Selamat Tinggal Sekolah Mahal

 MAHKAMAH Konstitusi (MK) kembali menunjuk­kan ”taringnya”. Lembaga pengawal konstitusi itu memutuskan bahwa rintisan sekolah bertaraf internasio­nal (RSBI) bertentangan dengan UUD 1945. Artinya, program RSBI harus dihentikan karena tidak memiliki kekuatan hukum tetap. Vonis MK tersebut bak pukulan telak bagi dunia pendidikan di tanah air. Betapa tidak, RSBI yang sangat dibanggakan itu harus dihentikan.

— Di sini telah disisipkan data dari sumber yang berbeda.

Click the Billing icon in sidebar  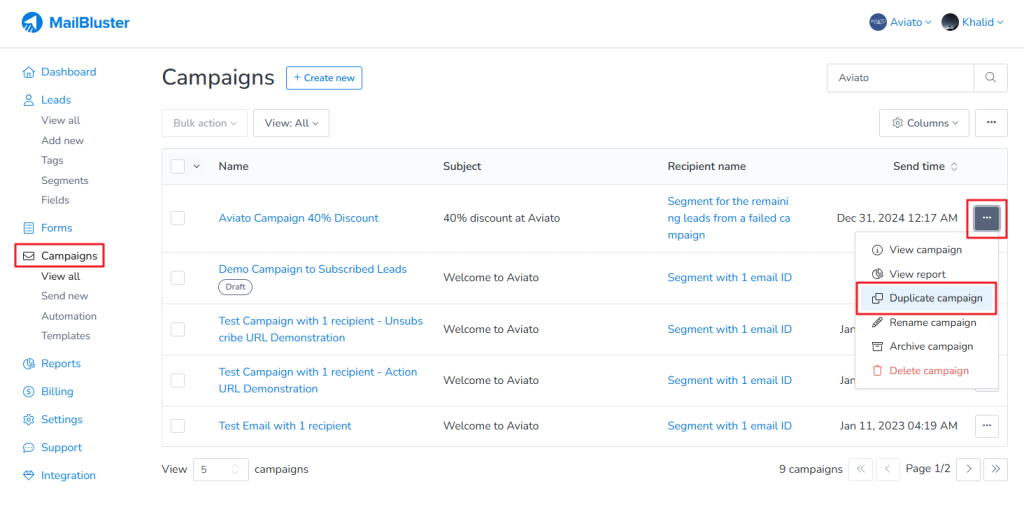coord(28,392)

Program unggulan yang diagung-agungkan tersebut dianggap inkonstitusional dan harus berhenti di tengah jalan. Sejak kali pertama dirilis pada 2005, program RSBI memang mengundang kontroversi. Sorotan utamanya adalah biaya yang dinilai mahal. Ini pun menjadi pro dan kontra. Ada yang bilang mahal, ada yang menyebut tidak terlalu mahal. Masalah angka memang relatif.

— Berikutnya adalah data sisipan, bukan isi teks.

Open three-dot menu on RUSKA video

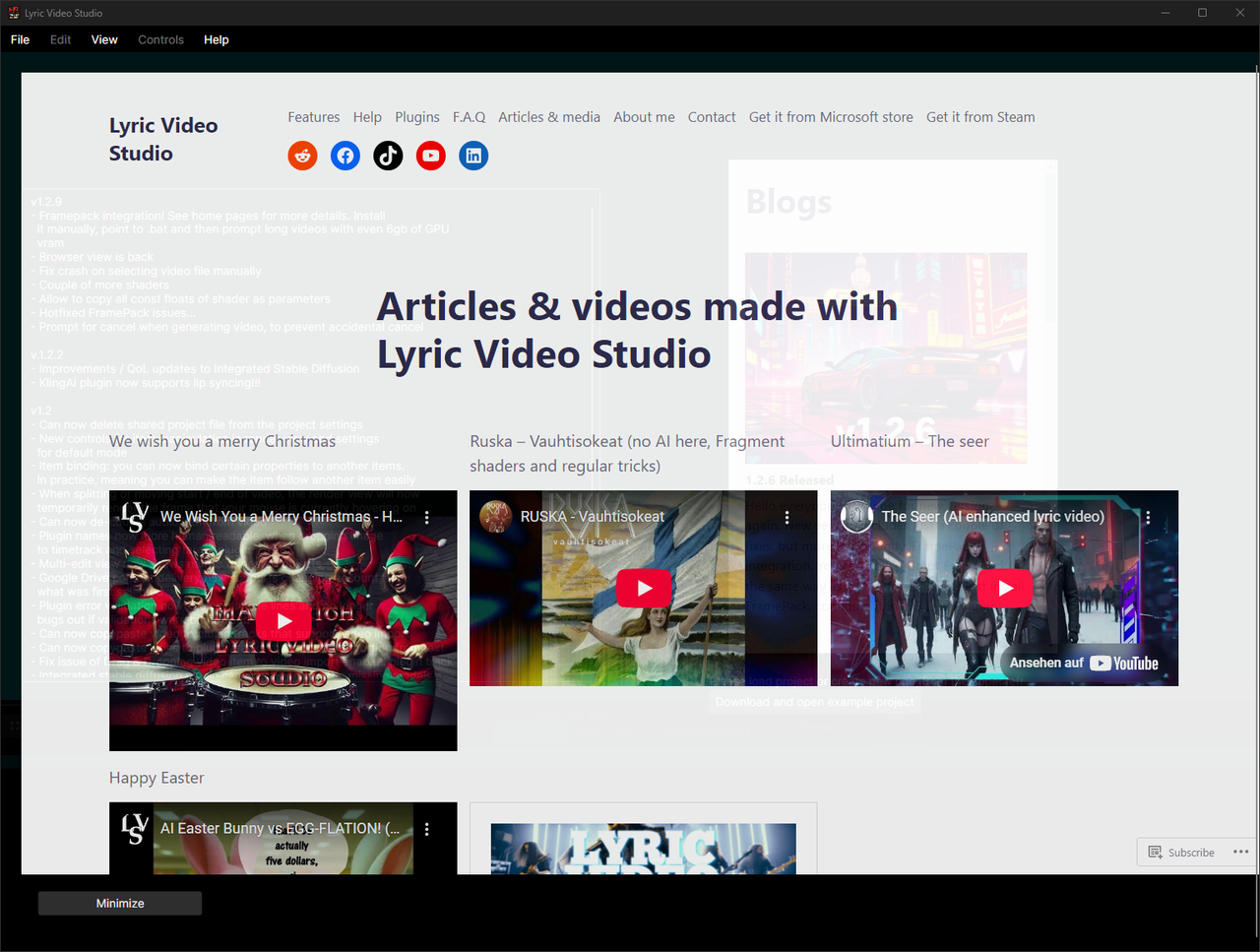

Yang pasti, biaya bagi siswa yang masuk RSBI lebih mahal daripada sekolah umum lainnya. Sebuah RSBI di Jakarta, misalnya, mematok uang bulanan per siswa sebesar Rp 1 juta. Itu belum termasuk uang pangkal Rp 12,5 juta yang wajib dibayar ketika siswa masuk. Ada juga sekolah yang menetapkan uang bulanan lebih rendah, yakni Rp 500 ribu. Namun, siswa di sekolah tersebut harus membayar Rp 15 juta untuk uang masuk. Kalau ditotal, seorang siswa harus mengeluarkan puluhan juta untuk menikmati aneka program sekolah RSBI. Wajar jika kemudian muncul anekdot bahwa RSBI adalah rintisan sekolah bertarif internasional.

Spirit pembentukan RSBI sejatinya patut diacungi jempol. Sayang, pelaksanaannya tidak maksimal. Banyak kendala yang membuat program yang bertujuan melahirkan sekolah bertaraf internasional (SBI) tersebut tak membuahkan hasil nyata. Sejak bergulir tujuh tahun lalu, belum ada satu pun di antara 1.305 sekolah RSBI yang berhasil menjadi SBI.

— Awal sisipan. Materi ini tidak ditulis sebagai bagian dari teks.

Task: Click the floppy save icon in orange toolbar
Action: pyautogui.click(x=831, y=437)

Artinya, yang ada di negeri ini baru sebatas rintisan sekolah bertaraf internasional. Belum ada sekolah yang bertaraf internasional! Ironis. Kondisi ini kontras dengan impian awal ketika program RSBI diluncurkan. Saat itu dirumuskan bahwa sekolah berlabel RSBI untuk jenjang SD hanya butuh waktu tiga tahun untuk menjadi SBI, sedangkan RSBI untuk jenjang SMP ditarget empat tahun. Sementara itu, RSBI jenjang SMA dan SMK butuh waktu lima tahun untuk menjadi SBI. Nyatanya, hingga tujuh tahun berlalu, tidak ada satu pun RSBI di Indonesia yang menjadi SBI.

Banyak faktor yang mendasari kenyataan itu. Salah satunya adalah kualitas sumber daya manusia (SDM). Ada syarat khusus bagi sekolah RSBI untuk menjadi SBI. Di level SD, 10 persen guru harus bertitel S-2 atau pascasarjana, jenjang SMP 20 persen, dan SMA/SMK 30 persen. Ketidakmampuan sekolah dalam memenuhi syarat itu membuktikan tidak kuatnya semangat para guru untuk meningkatkan kualitas. Padahal, mereka sudah mendapatkan tunjangan profesi. Bukannya digunakan untuk sekolah lagi, tapi malah dipakai buat kegiatan konsumtif.